Richard (Feuerstein) Firestone was born in Vienna, Austria on November 11, 1888. After graduating from the Gymnasium summa cum laude, he attended the University of Vienna, and in 1912 received his Ph.D. in romance and Germanic languages and literatures with a thesis titled “Friedrich Hebbel und die Stuermer und Draenger.” After his postgraduate studies at the University of Munich and Sorbonne University in Paris, he became a professor of French and German at a Viennese college, where he taught for six years. In 1920, disillusioned by the deteriorating social conditions of the old continent after World War I, Firestone left for America. En route on the steamer, he met Augusta Holland who became his wife soon after he arrived in the United States. Following a short fellowship at the University of Pittsburgh, Firestone was appointed in September of 1921 as Professor of Modern Languages at Rollins College in Winter Park, Florida, a position he held until his death on September 5, 1944.

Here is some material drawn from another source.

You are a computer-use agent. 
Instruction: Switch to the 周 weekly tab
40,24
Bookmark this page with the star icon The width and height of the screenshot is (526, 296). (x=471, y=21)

At Rollins, Professor Firestone taught Greek, French, German, and comparative literature, while possessing a working knowledge of Latin, Spanish and Hebrew. It was to the students of Rollins College that he applied the best part of his pedagogic idealism, a philosophy and method of education which was an inspiration to all who came in contact with him. At the semi-centennial celebration in 1935, Firestone was awarded the Rollins Decoration of Honor, the first member of the faculty to receive such an honor for his distinguished services to the college.

In addition to teaching, Professor Firestone also conducted extensive research on the Renaissance and Elizabethan literature. Professor Carlton Brown of New York University once noted that Firestone’s work “made an important contribution to the interpretation of a considerable body of Elizabethan literature.” Upon his death, Professor Firestone left a wealth of unpublished manuscripts behind. The three-volume manuscript Eros Paedagogicus: An Approach to Elizabethan literature and Its Underlying Traditions was donated to the Rollins College’s Archives and Special Collections in 2007 by Mrs. Miriam Warner, daughter of Professor Richard Firestone, along with three other writings: An Analysis of Six Plays of Shakespeare,Rosalind and the Mystification of Male-Female In Elizabethan Literature, and Sapientia Socratica Jocoseria: An Inquiry about the Serio-Comic Socratic Wisdom in Ancient Classical Literature. As a result of this generous donation,these scholarly texts and their abstracts are available in an online collection and curated by Rollins College Archives and Special Collections in memory and recognition of Professor Firestone's enduring contribution to his field and to the Rollins College community.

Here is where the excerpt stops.